For this demonstration, each three to four person group had two periods to teach the class about anything related to chemistry. My group and I decided to do some cool reactions in front of the class, and then present the science behind it to. This meant preparing an already complex experiment and presenting it in a way that made sense to our audience.
We settled on the Briggs-Rauscher reaction. It is a clock reaction—meaning it continually changes color on its own. The beaker of solution starts out clear, and then changes from an amber color to blue and back to clear in rapid progression, over and over again. The reaction begins by mixing three different colorless solutions—potassium iodate, hydrogen peroxide, and malonic acid with starch as the color indicator.
The reason the reaction can keep changing colors is a complex mechanism, but basically there are three different sub-reactions that occur, each of which produces iodine at different rates. The iodine turns the solution amber, then promptly reacts with the starch and turns it blue. Some of the sub-reactions consume iodine, and the solution becomes clear. The system uses and replenishes iodide, another chemical, that drives the reactions.
Our demo had a rocky start. The flask of hydrogen peroxide, one of the reactants, was found mysteriously open. My group and I were positive we closed the flask after we made the solution, and my teacher had no idea who could have opened it over the weekend. This was a problem because hydrogen peroxide is unstable and will decompose into oxygen gas and water over time. Keeping the bottle closed helps prevent too much hydrogen peroxide from degrading. I was afraid that, after the two days the hydrogen peroxide was left sitting open, the demo had been ruined before it even started.
There was no time to prepare more chemicals, so I poured the solutions together and said “and we’ll just hope this works.” Fortunately, enough hydrogen peroxide was still left, and my classmates oohed and ahhed at the sudden repeating color changes.
By presenting our demo, my lab partners and I got a taste of what it’s like to teach college material. When I turned around after explaining the Briggs-Rauscher reaction and writing out its equations, I saw a very bewildered class. I didn’t blame them, since it took me a while to understand the reaction myself while I was researching it.

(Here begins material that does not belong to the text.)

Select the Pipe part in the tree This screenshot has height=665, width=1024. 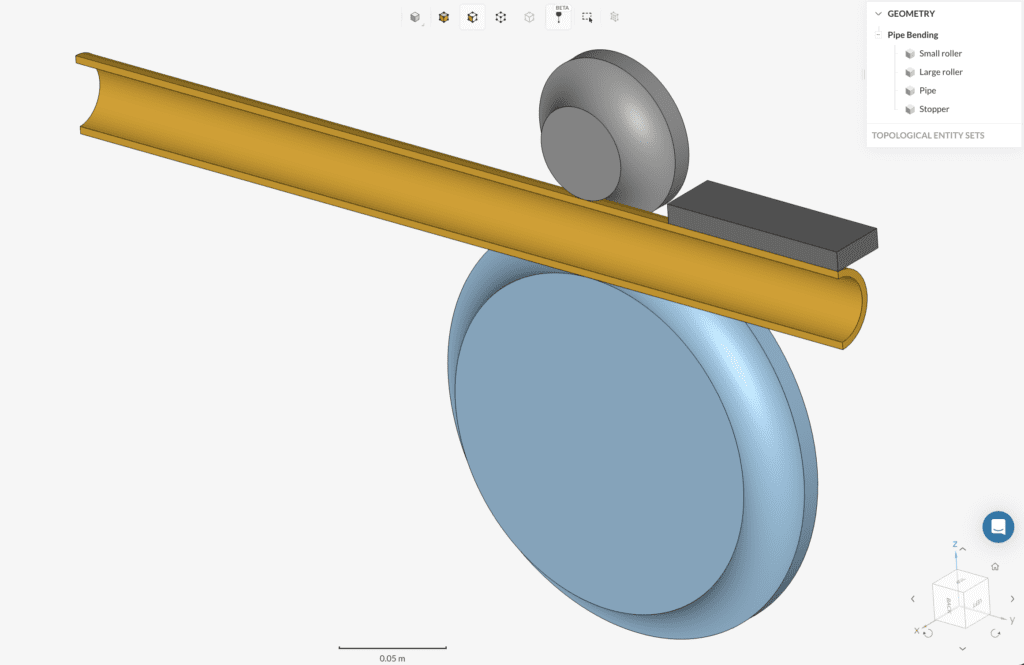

I then took questions from my classmates. With the help of my partners, everyone seemed interested and gained a clearer idea of what was going on in that beaker. At the same time, the reaction actually started to make more sense to me and my lab partners.
Ironically, teaching can be the best learning tool. It’s one thing to learn about something yourself, but it’s another to be able to explain it to other people.